Calvin Trillin published an essay entitled Missing Links in the New Yorker Magazine back in 2002 about boudin. It is a great read and you can find it right here: Missing Links
Anyway, here is a rundown of how it's made. First there is a lot of cutting and chopping of meats and vegetables. Pork butt, pork liver, lots of garlic, onion, celery, poblano peppers, jalapeno peppers, spices like cayenne pepper, chili pepper, salt, black pepper, white pepper and then to finish it off, cooked white rice, scallions and parsley.
At this point the mixture will be a little wet but the rice will absorb the liquid. Now it's time to stuff the casings. Hog casings are used for this. Then link the sausages if you choose and they are ready for the last and final step before eating.

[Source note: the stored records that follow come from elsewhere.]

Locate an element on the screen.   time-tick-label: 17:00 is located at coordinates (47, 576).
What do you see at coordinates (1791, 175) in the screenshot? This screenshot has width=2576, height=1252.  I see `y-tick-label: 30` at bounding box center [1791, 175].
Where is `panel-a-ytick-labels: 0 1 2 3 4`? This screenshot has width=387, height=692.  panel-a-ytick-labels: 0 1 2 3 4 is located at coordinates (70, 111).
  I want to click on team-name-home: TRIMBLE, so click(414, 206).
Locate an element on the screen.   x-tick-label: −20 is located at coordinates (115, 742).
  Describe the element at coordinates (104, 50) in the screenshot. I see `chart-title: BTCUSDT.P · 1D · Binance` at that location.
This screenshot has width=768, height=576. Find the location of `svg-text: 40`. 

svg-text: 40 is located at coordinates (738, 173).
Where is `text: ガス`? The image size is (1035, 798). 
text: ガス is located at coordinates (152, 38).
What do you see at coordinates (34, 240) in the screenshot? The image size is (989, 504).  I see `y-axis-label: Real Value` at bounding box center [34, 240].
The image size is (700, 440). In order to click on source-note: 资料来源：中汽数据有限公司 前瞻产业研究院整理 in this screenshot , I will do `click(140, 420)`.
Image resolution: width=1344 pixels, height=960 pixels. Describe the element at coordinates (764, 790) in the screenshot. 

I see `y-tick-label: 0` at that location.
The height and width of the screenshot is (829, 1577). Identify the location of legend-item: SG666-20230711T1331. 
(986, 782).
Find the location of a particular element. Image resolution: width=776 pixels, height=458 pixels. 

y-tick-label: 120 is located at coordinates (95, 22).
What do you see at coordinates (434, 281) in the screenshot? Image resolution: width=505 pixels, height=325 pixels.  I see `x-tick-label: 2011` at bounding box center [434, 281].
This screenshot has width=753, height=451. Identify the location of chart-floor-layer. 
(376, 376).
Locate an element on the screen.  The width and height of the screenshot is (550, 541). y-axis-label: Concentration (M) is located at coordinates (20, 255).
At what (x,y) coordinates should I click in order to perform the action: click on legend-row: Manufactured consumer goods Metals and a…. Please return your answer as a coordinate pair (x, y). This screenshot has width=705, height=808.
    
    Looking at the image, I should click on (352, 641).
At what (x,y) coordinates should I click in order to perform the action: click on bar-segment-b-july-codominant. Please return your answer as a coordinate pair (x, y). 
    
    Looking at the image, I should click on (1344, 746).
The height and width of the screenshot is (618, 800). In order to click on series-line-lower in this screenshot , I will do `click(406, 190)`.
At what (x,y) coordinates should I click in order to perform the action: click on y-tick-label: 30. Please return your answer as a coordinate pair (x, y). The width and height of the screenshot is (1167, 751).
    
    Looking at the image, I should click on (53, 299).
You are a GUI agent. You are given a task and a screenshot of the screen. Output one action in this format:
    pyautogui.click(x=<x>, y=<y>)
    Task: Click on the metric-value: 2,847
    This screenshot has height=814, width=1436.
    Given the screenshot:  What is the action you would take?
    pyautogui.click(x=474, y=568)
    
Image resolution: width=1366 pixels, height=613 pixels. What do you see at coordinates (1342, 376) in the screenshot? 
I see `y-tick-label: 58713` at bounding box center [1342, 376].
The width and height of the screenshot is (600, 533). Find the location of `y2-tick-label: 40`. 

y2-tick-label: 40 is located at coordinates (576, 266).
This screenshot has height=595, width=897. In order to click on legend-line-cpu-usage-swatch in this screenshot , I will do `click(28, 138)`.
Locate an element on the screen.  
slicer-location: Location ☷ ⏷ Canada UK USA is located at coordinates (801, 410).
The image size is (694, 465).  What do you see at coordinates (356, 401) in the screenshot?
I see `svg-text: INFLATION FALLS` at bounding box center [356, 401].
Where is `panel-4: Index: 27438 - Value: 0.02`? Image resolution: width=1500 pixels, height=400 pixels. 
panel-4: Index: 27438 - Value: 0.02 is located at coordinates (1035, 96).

There are several ways to cook boudin, from boiling to steaming or even oven browning to brown off the casing so you can eat it. Usually boudin is squeezed out of the casing like squeezing a tube of toothpaste. You just suck the insides out of the skin and discard the skin. It may not sound appetizing but to quote Calvin Trillin, “I figure that about 80 percent of the boudin purchased in Louisiana is consumed before the purchaser has left the parking lot, and most of the rest is polished off in the car. In other words, Cajun boudin not only doesn’t get outside the state; it usually doesn’t even get home.”
All the more reason you'll just have to make your own! All you'll need is a Kitchen Aid Mixer with a meat grinding attachment and stuffer kit, a large stock pot and a rice cooker certainly helps. It's a labor of love like any sausage making, but you'll agree it is well worth the trouble when you are sucking the last morsels of boudin from the casings.